Brasileiro morto na guerra da Ucrânia enviou áudio final
Bruno foi recrutado por meio de grupos em redes sociais, com promessas de salários de até R$ 30 mil e despesas de alimentação, hospedagem e transporte custeadas pelo governo da Ucrânia

Brasileiro morto na guerra da Ucrânia deixou uma última mensagem de voz à esposa, poucas horas antes de cair em combate, garantindo que “voltaria em breve”. Bruno de Paula Carvalho Fernandes, 29 anos, natural de Governador Valadares (MG), atuava na linha de frente ao lado de três colegas – dois ucranianos e um conterrâneo, que sobreviveu, mas segue internado em estado grave.

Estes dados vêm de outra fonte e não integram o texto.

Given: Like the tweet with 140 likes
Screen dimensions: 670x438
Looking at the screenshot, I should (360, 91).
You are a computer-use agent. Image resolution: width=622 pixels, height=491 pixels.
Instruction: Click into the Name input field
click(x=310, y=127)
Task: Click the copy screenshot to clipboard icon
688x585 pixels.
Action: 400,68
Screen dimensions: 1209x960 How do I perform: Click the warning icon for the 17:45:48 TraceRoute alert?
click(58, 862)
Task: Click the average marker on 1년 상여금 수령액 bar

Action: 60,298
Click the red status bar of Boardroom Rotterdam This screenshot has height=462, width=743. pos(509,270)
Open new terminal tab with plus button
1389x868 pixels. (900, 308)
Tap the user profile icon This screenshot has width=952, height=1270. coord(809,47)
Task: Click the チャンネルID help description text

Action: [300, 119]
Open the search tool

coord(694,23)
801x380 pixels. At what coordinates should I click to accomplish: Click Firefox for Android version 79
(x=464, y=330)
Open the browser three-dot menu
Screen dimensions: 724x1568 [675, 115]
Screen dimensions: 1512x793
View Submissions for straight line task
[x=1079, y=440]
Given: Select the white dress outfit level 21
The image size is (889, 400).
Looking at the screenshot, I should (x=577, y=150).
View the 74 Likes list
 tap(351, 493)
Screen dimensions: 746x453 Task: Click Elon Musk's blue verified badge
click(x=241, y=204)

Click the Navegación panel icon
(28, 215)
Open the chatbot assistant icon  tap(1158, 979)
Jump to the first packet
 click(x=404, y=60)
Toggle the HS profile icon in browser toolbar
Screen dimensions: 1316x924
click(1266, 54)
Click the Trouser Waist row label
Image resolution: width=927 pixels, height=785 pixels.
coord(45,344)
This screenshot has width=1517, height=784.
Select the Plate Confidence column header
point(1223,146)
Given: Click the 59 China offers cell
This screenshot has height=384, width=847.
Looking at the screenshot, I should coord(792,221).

O áudio, enviado a Cecília Fernandes, mostra o mineiro tranquilo e confiante: “Não é uma despedida, jamais. Daqui a uns dias estarei de volta. Deus é conosco”, disse. A notícia da morte chegou pela integrante da equipe ucraniana com quem Bruno lutava.
Brasileiro morto na guerra da Ucrânia enviou áudio final
Segundo a família, Bruno foi recrutado em grupos de redes sociais que prometiam salários de até R$ 30 mil, além de custos de alimentação, hospedagem e transporte pagos pelo governo ucraniano. Para financiar a viagem, ele vendeu o carro e, já na Ucrânia, foi registrado oficialmente como soldado.
A decisão de partir foi mantida em sigilo mesmo de parentes próximos. Ele embarcou em fevereiro deste ano e completou 29 anos em território ucraniano, em junho. Antes do alistamento, trabalhava como técnico de enfermagem em hospitais de Mantena e Governador Valadares, onde atuou na linha de frente contra a Covid-19.
Pouco após chegar, Bruno foi baleado diversas vezes, inclusive na cabeça, e ficou internado em uma UTI. Sem total recuperação, retornou ao front sob obrigação, relatou Cecília. Ele morreu justamente no dia em que voltou ao combate, atingido na cabeça e nas pernas.
Bruno deixou dois filhos: uma menina de seis anos, criada desde a gestação, e um menino de cinco anos, seu filho biológico. O corpo permanece em área de difícil acesso, segundo relatos de colegas que ainda atuam no conflito.
A família aguarda orientações do Itamaraty para o traslado. O órgão já havia divulgado alerta consular desaconselhando a participação de brasileiros em conflitos no exterior, conforme nota citada pela BBC.
No Brasil, o episódio reacende o debate sobre a ida de civis para guerras estrangeiras. Especialistas destacam os riscos humanitários e legais envolvidos, além da dificuldade de resgate em zonas de combate.